** PROVIDED MATERIAL follows **
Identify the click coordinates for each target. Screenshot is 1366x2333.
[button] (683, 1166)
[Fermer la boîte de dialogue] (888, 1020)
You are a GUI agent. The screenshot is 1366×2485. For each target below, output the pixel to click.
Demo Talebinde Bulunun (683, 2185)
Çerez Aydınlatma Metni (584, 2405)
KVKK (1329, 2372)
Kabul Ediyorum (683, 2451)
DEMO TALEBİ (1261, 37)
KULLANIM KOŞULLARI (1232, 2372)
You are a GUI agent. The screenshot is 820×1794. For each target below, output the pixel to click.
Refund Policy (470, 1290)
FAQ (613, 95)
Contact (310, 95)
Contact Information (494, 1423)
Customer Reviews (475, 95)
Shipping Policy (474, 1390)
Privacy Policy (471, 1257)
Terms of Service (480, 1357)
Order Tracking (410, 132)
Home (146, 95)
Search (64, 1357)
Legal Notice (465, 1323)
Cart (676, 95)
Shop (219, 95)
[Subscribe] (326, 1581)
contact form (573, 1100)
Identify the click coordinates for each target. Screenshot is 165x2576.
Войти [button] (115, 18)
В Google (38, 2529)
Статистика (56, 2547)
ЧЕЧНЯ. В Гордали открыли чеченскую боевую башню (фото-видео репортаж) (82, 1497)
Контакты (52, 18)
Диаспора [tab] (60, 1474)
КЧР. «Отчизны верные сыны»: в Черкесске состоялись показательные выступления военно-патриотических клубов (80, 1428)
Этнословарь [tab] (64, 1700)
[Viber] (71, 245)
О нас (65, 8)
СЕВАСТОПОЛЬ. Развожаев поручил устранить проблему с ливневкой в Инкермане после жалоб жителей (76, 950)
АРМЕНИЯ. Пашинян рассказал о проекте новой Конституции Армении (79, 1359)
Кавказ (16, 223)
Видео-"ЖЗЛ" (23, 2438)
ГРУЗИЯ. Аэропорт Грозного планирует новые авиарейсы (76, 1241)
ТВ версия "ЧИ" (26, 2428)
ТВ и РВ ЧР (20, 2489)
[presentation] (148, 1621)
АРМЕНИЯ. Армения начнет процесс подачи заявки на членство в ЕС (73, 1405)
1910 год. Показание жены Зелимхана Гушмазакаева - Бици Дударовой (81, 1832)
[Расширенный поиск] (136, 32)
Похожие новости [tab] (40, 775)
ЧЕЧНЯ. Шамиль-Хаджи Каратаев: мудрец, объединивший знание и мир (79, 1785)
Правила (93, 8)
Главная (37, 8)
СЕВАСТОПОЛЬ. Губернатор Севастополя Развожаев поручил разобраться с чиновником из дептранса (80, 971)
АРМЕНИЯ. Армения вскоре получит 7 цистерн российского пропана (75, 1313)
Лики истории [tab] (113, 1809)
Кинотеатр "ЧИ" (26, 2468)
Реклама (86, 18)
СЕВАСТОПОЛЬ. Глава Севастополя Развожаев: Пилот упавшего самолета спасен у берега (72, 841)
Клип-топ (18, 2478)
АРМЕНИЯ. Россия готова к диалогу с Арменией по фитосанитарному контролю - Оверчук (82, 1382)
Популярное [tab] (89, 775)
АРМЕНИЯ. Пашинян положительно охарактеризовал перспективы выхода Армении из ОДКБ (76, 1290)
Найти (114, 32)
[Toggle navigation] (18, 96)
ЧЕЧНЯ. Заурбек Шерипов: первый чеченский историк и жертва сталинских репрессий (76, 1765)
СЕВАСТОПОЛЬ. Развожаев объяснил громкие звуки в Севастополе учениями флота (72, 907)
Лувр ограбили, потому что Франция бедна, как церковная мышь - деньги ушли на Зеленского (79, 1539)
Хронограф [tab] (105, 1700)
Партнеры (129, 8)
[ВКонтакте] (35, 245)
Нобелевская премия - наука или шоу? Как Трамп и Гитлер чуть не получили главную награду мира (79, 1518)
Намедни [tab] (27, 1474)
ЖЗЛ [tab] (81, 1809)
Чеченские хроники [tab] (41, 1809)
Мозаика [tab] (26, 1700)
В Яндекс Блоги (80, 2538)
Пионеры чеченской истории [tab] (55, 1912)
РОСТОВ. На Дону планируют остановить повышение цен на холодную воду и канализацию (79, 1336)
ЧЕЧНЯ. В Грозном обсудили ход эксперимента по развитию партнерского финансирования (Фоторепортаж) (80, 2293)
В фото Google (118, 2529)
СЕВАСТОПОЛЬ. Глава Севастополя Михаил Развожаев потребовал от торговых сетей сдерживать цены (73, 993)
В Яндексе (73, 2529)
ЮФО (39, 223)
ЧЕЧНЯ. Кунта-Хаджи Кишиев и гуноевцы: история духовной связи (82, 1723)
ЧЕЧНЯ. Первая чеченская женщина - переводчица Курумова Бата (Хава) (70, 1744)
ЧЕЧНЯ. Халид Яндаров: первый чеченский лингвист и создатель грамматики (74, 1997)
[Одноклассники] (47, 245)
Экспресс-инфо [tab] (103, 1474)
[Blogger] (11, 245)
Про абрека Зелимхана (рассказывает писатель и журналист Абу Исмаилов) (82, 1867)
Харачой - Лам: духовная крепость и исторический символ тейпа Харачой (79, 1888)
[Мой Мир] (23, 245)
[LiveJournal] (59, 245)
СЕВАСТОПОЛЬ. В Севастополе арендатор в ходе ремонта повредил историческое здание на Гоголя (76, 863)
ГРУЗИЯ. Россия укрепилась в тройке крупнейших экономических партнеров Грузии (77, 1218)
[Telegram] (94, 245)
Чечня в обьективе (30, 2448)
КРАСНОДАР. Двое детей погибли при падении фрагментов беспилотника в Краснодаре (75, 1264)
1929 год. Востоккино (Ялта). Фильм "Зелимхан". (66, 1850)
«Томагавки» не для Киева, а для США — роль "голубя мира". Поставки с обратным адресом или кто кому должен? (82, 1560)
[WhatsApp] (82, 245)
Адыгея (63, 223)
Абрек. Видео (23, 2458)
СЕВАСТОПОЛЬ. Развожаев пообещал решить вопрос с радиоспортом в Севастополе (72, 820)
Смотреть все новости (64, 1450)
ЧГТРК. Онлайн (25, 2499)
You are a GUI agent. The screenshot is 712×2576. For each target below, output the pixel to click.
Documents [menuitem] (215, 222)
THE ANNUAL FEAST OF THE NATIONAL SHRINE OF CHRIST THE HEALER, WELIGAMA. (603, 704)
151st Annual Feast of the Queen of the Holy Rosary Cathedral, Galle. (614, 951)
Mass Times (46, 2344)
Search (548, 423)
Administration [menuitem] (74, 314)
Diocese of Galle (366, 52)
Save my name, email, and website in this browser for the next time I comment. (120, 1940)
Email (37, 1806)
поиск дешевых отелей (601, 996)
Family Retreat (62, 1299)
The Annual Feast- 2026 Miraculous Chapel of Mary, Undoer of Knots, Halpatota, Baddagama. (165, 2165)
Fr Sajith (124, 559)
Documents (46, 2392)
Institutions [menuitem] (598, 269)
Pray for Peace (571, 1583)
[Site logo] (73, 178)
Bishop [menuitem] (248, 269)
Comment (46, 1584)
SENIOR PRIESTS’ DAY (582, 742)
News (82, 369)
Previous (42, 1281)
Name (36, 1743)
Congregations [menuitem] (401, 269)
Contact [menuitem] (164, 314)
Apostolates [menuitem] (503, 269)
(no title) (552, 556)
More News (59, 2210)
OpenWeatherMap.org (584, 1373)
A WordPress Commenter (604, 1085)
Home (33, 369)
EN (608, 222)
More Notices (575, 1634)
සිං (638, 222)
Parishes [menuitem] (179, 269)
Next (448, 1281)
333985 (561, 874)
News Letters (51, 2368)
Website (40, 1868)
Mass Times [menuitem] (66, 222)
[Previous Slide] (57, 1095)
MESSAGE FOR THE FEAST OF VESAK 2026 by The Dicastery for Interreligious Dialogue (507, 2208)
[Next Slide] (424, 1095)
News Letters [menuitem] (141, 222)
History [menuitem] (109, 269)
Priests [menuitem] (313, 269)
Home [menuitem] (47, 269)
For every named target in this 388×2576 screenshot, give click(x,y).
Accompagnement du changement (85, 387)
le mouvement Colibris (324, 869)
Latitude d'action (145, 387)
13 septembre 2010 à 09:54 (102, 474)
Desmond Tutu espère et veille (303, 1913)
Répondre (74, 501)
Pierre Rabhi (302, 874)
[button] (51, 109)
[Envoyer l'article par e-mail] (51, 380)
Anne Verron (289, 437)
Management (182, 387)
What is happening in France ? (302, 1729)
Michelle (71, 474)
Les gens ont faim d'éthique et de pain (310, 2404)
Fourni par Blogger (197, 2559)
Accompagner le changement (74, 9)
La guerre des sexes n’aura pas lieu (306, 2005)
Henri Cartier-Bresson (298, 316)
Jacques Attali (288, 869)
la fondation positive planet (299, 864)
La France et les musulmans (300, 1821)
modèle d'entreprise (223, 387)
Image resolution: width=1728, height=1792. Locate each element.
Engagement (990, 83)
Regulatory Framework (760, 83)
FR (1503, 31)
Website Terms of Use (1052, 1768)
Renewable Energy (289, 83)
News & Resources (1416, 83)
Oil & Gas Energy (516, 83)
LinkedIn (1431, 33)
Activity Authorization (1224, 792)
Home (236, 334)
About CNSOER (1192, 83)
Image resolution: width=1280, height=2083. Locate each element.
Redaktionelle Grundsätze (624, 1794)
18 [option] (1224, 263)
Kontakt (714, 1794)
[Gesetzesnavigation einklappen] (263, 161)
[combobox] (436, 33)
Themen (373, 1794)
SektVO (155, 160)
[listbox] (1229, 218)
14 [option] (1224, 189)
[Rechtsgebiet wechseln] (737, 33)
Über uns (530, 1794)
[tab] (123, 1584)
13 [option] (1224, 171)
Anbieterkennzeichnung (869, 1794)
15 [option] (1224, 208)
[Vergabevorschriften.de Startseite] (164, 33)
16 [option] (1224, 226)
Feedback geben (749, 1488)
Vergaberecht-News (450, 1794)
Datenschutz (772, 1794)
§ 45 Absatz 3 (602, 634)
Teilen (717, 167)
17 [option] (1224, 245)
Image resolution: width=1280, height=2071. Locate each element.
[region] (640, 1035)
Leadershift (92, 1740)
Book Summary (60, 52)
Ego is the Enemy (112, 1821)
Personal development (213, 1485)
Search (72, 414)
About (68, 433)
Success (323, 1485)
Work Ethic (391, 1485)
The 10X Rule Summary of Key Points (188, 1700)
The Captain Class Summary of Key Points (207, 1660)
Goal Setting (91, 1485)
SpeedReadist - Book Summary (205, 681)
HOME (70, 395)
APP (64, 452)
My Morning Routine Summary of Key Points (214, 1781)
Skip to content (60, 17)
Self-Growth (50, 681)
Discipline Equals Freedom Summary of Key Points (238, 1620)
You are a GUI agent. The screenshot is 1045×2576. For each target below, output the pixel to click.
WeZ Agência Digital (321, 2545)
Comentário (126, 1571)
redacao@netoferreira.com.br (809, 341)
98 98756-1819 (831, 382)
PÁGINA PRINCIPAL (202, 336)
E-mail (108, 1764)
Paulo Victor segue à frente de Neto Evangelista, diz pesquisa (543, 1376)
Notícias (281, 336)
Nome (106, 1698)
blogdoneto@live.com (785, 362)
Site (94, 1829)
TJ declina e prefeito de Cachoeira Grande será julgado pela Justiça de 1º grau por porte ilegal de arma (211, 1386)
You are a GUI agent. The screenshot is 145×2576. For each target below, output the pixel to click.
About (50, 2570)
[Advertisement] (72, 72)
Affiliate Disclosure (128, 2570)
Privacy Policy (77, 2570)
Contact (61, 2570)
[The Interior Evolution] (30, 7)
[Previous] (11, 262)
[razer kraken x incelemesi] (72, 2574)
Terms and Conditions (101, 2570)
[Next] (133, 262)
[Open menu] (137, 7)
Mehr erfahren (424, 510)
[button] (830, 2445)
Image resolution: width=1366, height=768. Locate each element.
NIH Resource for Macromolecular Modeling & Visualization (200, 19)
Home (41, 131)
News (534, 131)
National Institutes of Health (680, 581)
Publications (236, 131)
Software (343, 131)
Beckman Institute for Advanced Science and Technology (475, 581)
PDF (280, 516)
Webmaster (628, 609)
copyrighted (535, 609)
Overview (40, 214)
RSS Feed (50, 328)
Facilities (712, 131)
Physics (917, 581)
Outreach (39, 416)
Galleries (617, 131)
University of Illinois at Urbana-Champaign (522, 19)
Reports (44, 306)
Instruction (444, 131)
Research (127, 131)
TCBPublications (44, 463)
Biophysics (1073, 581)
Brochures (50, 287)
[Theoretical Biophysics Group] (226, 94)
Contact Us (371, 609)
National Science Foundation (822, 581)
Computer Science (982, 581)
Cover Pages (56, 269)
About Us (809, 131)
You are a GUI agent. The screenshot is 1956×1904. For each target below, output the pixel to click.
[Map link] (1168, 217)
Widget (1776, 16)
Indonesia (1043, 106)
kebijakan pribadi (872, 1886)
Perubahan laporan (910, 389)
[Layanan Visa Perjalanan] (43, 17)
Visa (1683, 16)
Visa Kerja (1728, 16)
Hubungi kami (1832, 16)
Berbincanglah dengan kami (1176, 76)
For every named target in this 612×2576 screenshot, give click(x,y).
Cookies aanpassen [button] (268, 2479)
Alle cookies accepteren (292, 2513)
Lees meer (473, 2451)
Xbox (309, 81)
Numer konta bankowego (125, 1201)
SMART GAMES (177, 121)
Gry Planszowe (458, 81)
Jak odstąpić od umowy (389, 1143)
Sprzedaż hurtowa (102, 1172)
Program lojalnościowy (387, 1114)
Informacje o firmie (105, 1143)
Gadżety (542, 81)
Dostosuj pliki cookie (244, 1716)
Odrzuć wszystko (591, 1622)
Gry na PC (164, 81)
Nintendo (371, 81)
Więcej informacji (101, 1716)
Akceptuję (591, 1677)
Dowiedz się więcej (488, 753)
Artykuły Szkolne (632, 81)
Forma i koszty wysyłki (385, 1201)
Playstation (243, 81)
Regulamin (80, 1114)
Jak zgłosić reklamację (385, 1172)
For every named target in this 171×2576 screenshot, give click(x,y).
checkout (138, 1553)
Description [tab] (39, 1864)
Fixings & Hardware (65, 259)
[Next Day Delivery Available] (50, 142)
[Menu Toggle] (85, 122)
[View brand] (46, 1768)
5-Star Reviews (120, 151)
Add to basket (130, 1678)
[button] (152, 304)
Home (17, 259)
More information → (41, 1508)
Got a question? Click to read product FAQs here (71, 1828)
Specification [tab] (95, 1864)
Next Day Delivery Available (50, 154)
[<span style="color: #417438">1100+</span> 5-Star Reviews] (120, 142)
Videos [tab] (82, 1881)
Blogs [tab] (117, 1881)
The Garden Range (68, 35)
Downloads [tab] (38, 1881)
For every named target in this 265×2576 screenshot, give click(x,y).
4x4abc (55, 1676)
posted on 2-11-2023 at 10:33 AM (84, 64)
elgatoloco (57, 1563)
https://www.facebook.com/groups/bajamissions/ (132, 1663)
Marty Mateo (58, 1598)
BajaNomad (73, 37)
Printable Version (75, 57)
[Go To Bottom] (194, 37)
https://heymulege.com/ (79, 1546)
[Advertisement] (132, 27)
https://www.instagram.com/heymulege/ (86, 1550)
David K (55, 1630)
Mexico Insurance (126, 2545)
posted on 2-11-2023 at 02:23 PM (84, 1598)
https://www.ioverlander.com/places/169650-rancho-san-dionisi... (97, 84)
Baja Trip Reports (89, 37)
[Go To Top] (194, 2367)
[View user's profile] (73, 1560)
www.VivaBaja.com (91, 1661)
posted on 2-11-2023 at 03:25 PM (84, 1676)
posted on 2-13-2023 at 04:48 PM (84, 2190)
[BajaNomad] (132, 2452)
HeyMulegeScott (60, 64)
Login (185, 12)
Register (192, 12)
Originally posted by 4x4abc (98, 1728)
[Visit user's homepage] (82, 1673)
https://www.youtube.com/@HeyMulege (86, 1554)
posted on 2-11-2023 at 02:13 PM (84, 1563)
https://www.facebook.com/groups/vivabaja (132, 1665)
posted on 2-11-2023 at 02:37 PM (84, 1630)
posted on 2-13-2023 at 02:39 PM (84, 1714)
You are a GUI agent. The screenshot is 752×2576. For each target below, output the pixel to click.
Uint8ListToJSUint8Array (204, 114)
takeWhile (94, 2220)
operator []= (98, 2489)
** End of PROVIDED MATERIAL **
## THE TASK
Transcribe each line of the data above, unaltered, from the one where "modèle d'entreprise (223, 387)" appears to the one where "LinkedIn (1431, 33)" appears, inclusive of both.

## WRITTEN SOLUTION
modèle d'entreprise (223, 387)
Image resolution: width=1728, height=1792. Locate each element.
Engagement (990, 83)
Regulatory Framework (760, 83)
FR (1503, 31)
Website Terms of Use (1052, 1768)
Renewable Energy (289, 83)
News & Resources (1416, 83)
Oil & Gas Energy (516, 83)
LinkedIn (1431, 33)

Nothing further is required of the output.